### Directions for this task
The task calls for each record to be given again unchanged, minus any pictures.

### Given data
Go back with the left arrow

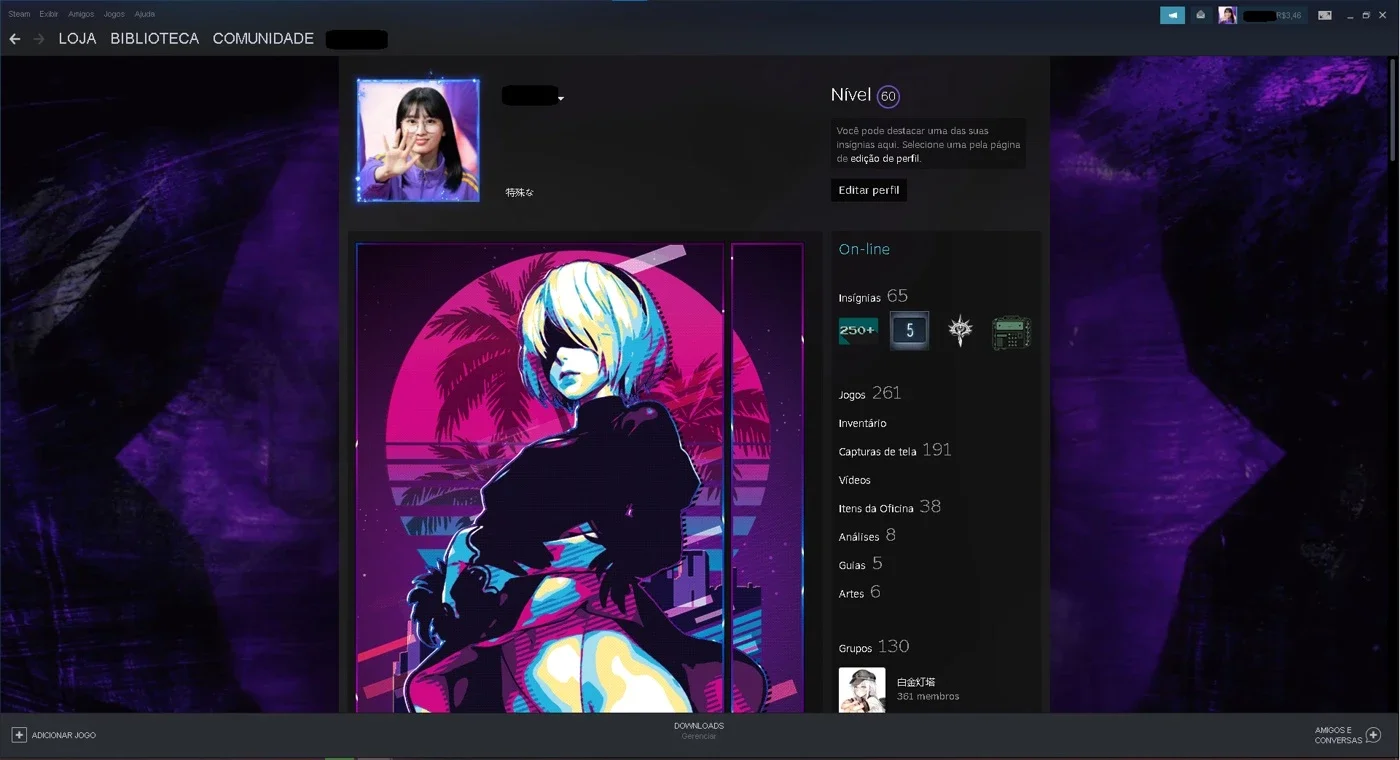click(15, 39)
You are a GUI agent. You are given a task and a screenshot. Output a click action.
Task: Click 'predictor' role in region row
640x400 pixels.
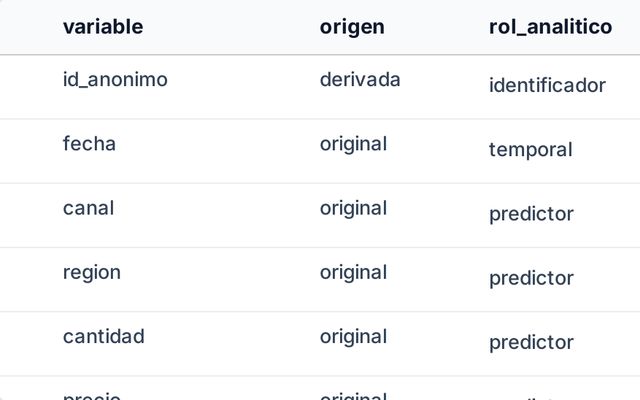(531, 278)
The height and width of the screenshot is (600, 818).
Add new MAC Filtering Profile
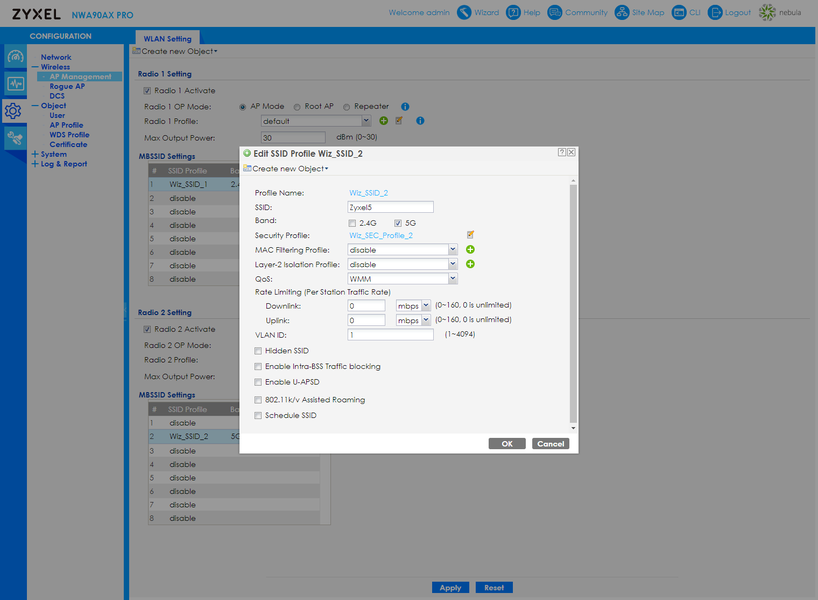(x=470, y=249)
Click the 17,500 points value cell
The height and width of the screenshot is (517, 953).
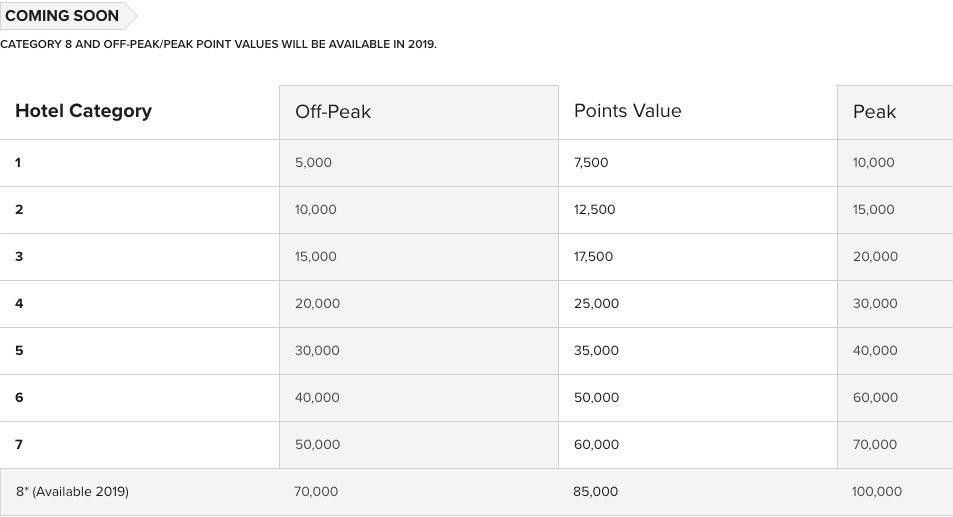593,256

### Solution
Go back with the left arrow

click(15, 39)
You are a GUI agent. You are given a task and a screenshot. Output a click action.
Task: Click 'predictor' role in region row
640x400 pixels.
(531, 278)
The height and width of the screenshot is (600, 818).
Add new MAC Filtering Profile
(x=470, y=249)
Click the 17,500 points value cell
The height and width of the screenshot is (517, 953).
593,256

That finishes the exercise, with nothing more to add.